#### TRECHO CITADO:
'''

Se em 1991 o povo apoiou Gorbachóv e Ieltsin contra a tentativa de golpe da “linha-dura”, em 1993 o povo que protestava contra a miséria foi duramente reprimido pela polícia, enquanto o exército bombardeava o prédio do Parlamento (a “Casa Branca”) e quebrava a resistência dos legisladores. Em meio aos combates de rua mais letais em Moscou desde as revoluções de 1917 e a prisões em massa, Ieltsin terminou ganhando e conduzindo a adoção da nova Constituição da Federação Russa em 12 de dezembro de 1993. Ela consolidou o atual regime bicameral com a Duma de Estado e o Conselho da Federação, além de maiores poderes ao presidente.

O que indigna, contudo, é a brutalidade com que a população em protesto foi tratada pelo exército e pela polícia. Na primeira parte, vemos o início dos choques, com o povo chegando perto do Parlamento e as primeiras brigas com policiais. Na segunda parte, com ampla cobertura internacional, sobretudo de TVs americanas, vemos soldados atirando nos manifestantes com balas de verdade, assim aumentando ainda mais a letalidade da “resistência” governamental. E no fim, seguem-se as passeatas pacíficas do povo (não sei se durante ou depois da crise), com a ostentação de inúmeros símbolos da antiga URSS, como a foice-e-martelo e a bandeira nacional vermelha.

'''

#### DADOS REGISTRADOS:
'''

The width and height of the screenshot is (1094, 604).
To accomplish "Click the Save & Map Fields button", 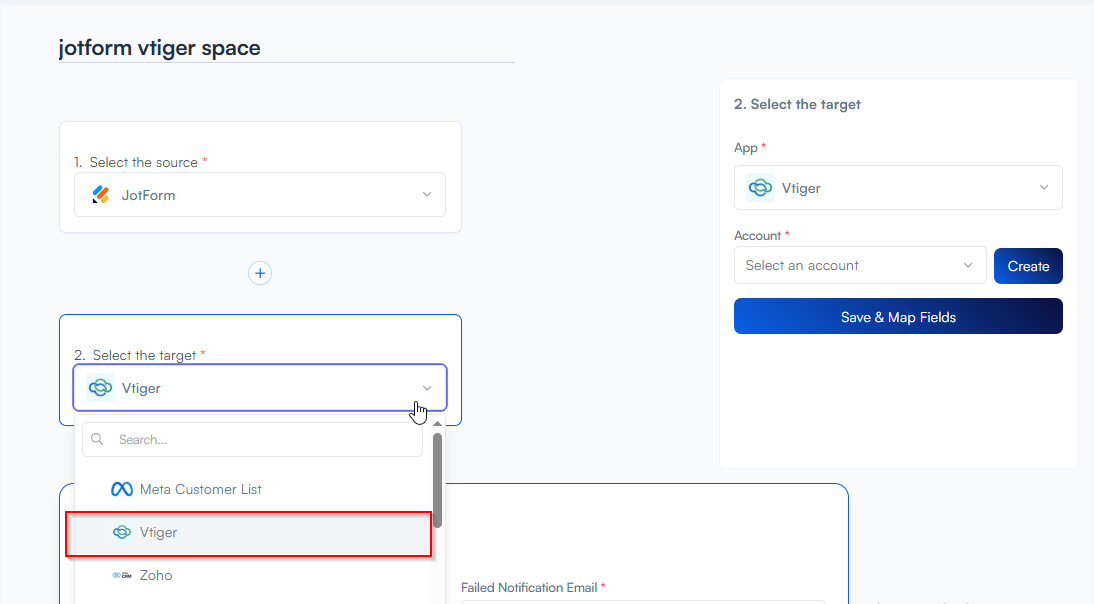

'''

#### ENUNCIADO:
Continue o texto sobre a crise política de 1993 na Rússia a partir de sua última frase. As linhas não têm nenhum papel nesta atividade.

#### RESULTADO FINAL:
Na Rússia (as outras velhas RSS fizeram referendos em que o povo aprovou a independência), um referendo realizado em 1991 teve mais de 70% dos votos contra a dissolução da União Soviética, mas o resultado foi solenemente ignorado por Ieltsin e Gorbachov. As reformas iniciadas em 1992 levaram a uma inflação de 2600% naquele ano, e a queda no PIB chegou a estas cifras: -3% (1990), -5% (1991), -14,5% (1992), -8,7% (1993) e -12,7% (1994). Nos anos 90, criminalidade e corrupção dispararam, o serviço de saúde desmoronou e a expectativa de vida despencou.